KRISTIE LU STOUT, CNN CORRESPONDENT: Barefoot in Thailand and locked up in chains. A nightmare far from what Hakeem al-Araibi imagined when he flew off on his honeymoon. "Tell my wife, I love her." He says before he is hauled back to the Bangkok cell where he has been since November. Al-Araibi will spend another two months locked up after telling a Thai Court on Monday that he will fight extradition to Bahrain. The country where he says he was tortured and jailed for his political beliefs, and likely will be again.

ALLAN MCKINNON, AUSTRALIAN AMBASSADOR TO THAILAND: We are asking Prime Minister Prayut to allow Hakeem Al-Araibi to return to Australia. He is a refugee. Allow him to return to Australia, to his friends and his family, in the Australian community.

LU STOUT: Australia gave Al-Araibi political asylum in 2014. When the footballer flew to Thailand with his new wife in November, an Interpol Red Notice was issued for his arrest. An international warrant that is not supposed to be given to refugees.

Bahrain wants him jail for his part in a pro-democracy protest. And has defended the extradition request, saying that claims Al-Araibi would not receive a fair trial or would face torture are "false reports," but rights advocates remain unconvinced.

FRANCIS AWARITEFE, VICE-PRESIDENT, INTERNATIONAL FEDERATION OF PROFESSIONAL FOOTBALLERS: Hakeem is a refugee.
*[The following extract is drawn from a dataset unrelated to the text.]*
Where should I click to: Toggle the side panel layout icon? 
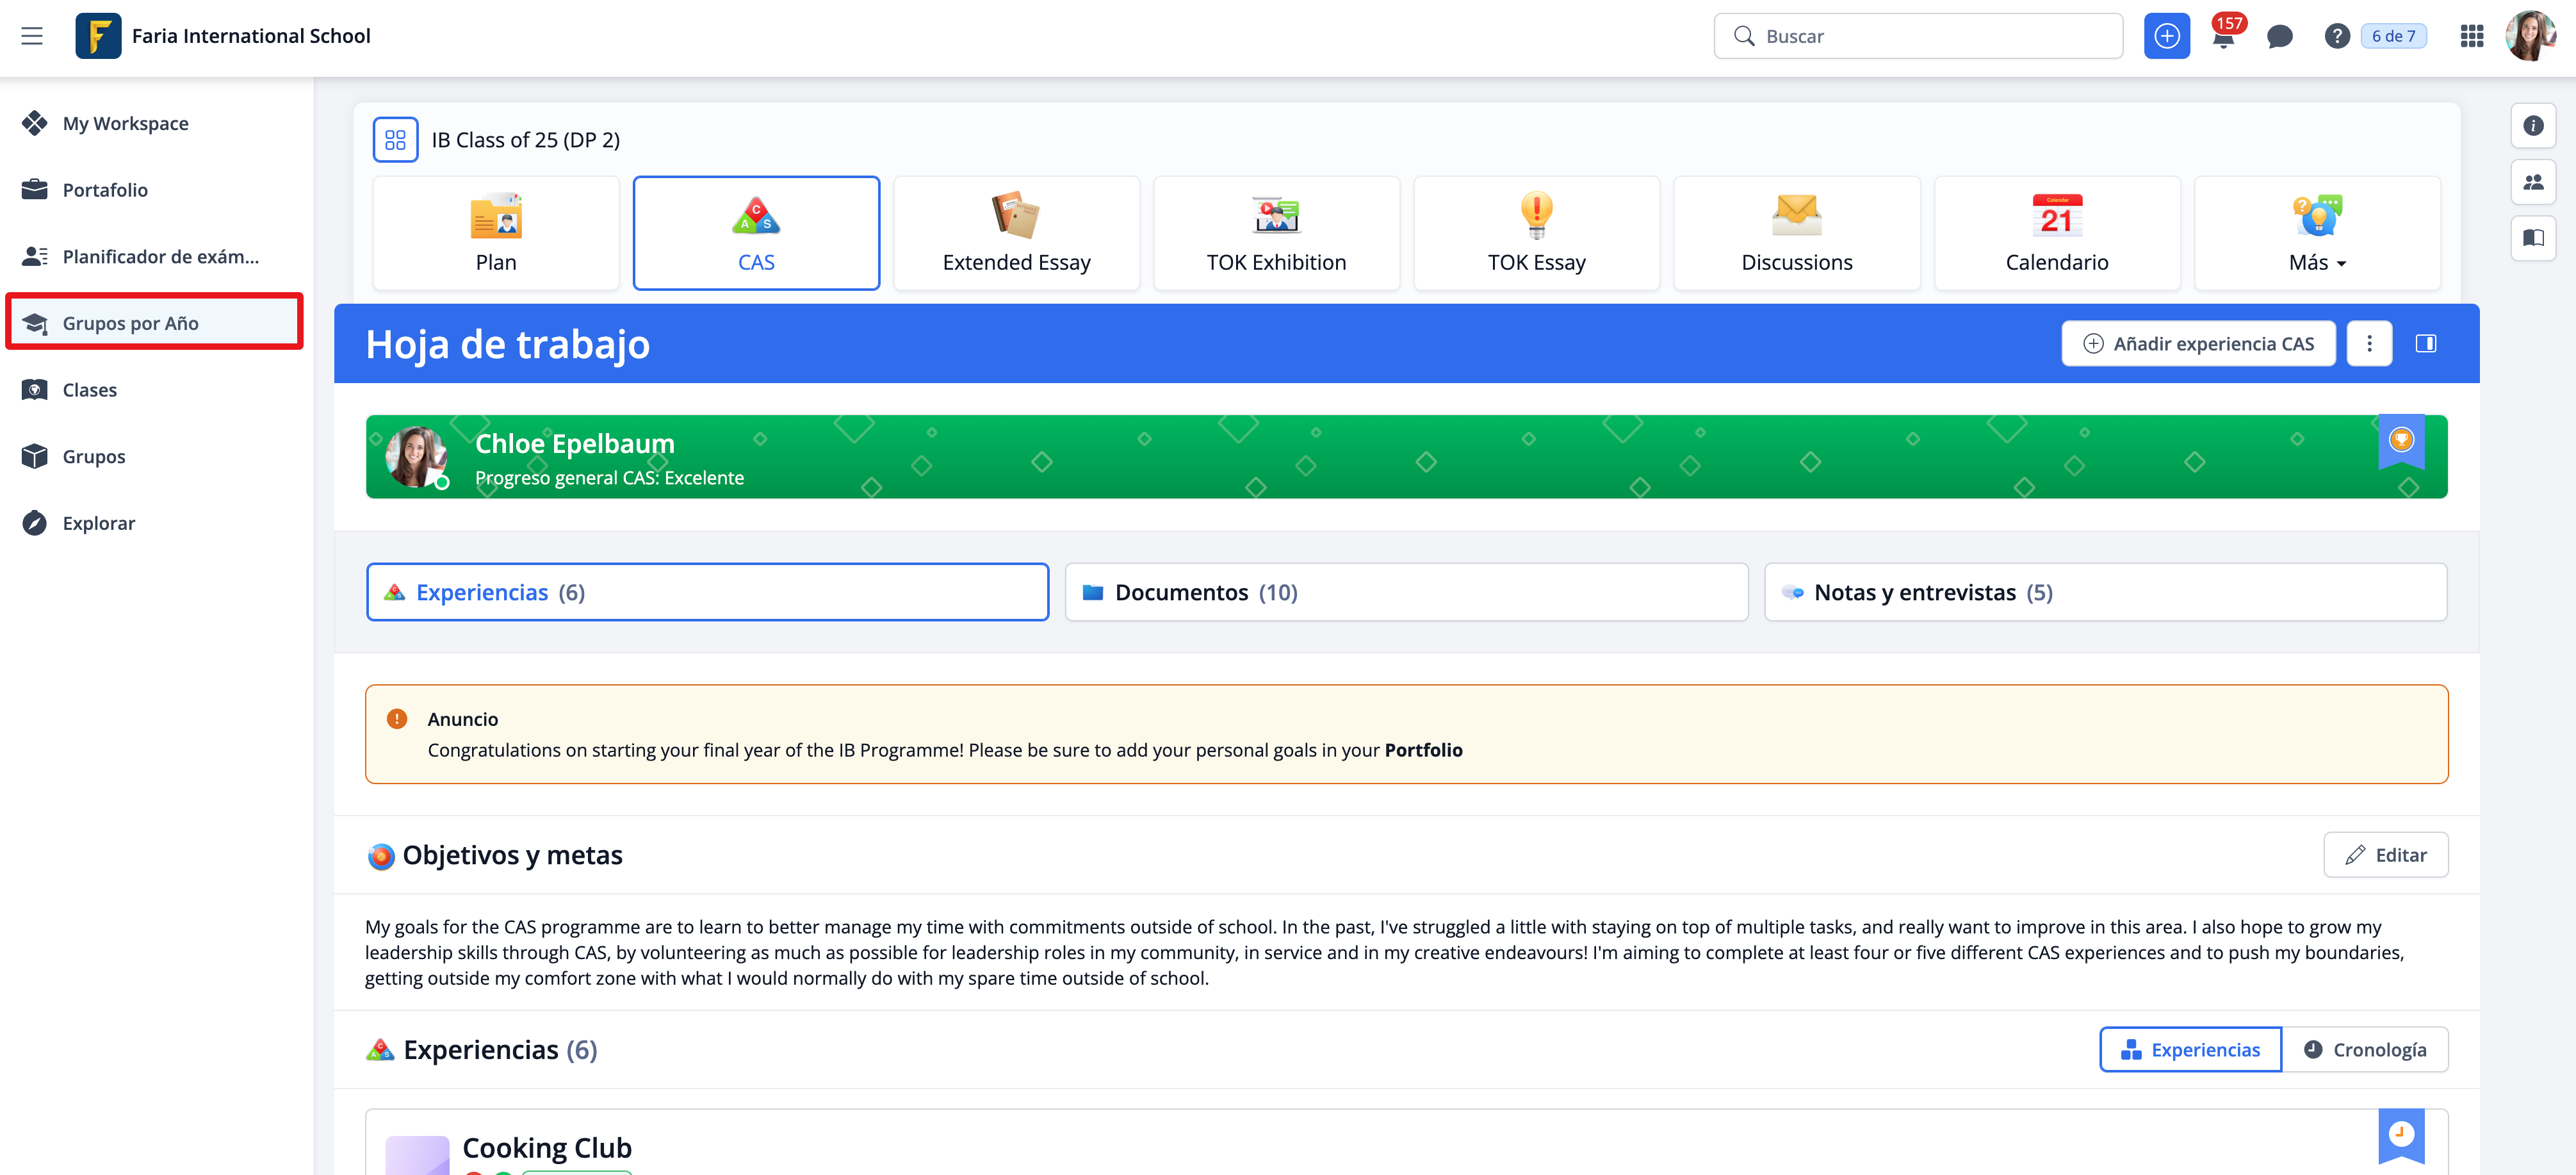pyautogui.click(x=2425, y=344)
He is a human rights defender. And therefore, under International Law, he should not be the subject for this proceedings.

For now, Al-Araibi, says he is trying to stay fit while in prison as for when he plays football again that's up to Thailand.


LU STOUT: And in the past few days, a number of big-name footballers including Didier Drogba and Gary Lineker have taken up Al-Araibi's case online. Some of his supporters have even said that Thailand should be barred from staging international matters if he is sent back to Bahrain. Kristie Lu Stout, CNN, Hong Kong.

CHURCH: And coming up. We will return to Abu Dhabi where the pope has been celebrating Mass with more than 100,000 Catholics during his historic visit to the UAE. We're back in just a moment.


[02:55:12] ANDERSON: Well, Pope Francis has been celebrating Mass with more than 100,000 Catholics during what has been a historic visit to the Arabian Peninsula. We are at Zayed Sports City, the site of the Mass. This is his final event during what has been a whirlwind trip.

And as people begin to move around, this is now the end of this mass which for those gathered here and those outside, there are 45,000 in this stadium. Another 100,000 outside watching on the big screens.

This has been an extremely uplifting moment. Back with me, Emirati diplomat Omar Saif Ghobash, historian Peter Hellyer, and Jaber Lamki. I've just got a couple of minutes. I'll start with you, Omar. And see if we can maybe talk to the others on -- after the top of the hour. What message ultimately do you have to CNN's global audience of hundreds of millions of homes worldwide on the back of this trip?

GHOBASH: I think one of the things that we haven't really touched on is the both political and the religious courage of all of those involved. From the pope to the leadership of the -- of the Emirates, and the Grand Imam of al-Azhar, who is essentially the head of these Sunni community, globally.

It's a remarkable step. And I can -- personally, I feel that there is a direct line from September 11th until today. And this is kind of an evolving story that is really, really remarkable for all of us. You know, a lot of us have lived in hope that -- you know, things can -- we can actually engage with each other and build a better Middle East and a better world for ourselves.

ANDERSON: Words Omar Saif Gobash, as we look at the final images of the Mass here in Abu Dhabi. We are going to take a short break. Back of the show, in fact, thanks for joining us. I'm Becky Anderson.

Rosemary Church and I will be back for more of our special coverage of the pope's historic visit to Abu Dhabi after this short break. Do stay with us.